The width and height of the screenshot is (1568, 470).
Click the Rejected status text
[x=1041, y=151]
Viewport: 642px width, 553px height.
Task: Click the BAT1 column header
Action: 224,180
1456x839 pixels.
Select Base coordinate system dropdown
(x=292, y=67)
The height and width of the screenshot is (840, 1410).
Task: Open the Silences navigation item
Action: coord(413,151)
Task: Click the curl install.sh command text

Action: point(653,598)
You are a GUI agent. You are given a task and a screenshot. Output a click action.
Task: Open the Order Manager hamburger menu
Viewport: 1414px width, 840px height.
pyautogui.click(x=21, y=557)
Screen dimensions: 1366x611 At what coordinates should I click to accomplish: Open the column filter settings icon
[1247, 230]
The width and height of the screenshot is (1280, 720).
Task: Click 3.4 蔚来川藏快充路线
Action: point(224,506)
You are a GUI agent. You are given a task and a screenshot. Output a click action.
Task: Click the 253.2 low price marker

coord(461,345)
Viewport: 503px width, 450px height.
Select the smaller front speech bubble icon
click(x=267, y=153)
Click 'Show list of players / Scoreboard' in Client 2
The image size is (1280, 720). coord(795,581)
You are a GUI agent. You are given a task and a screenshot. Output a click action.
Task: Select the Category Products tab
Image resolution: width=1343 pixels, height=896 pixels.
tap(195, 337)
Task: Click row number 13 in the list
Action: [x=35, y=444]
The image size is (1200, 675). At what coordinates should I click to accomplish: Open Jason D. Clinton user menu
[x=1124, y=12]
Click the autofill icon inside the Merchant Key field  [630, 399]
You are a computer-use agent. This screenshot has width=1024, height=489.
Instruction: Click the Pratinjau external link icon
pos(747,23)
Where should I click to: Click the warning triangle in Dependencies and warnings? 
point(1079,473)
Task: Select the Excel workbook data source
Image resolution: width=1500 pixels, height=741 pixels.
=-=-=
Scan the records above for the lines holding "Select the smaller front speech bubble icon" and "Task: Select the Category Products tab". Transcribe those two and every line between them word for word, and no others.

Select the smaller front speech bubble icon
click(x=267, y=153)
Click 'Show list of players / Scoreboard' in Client 2
The image size is (1280, 720). coord(795,581)
You are a GUI agent. You are given a task and a screenshot. Output a click action.
Task: Select the Category Products tab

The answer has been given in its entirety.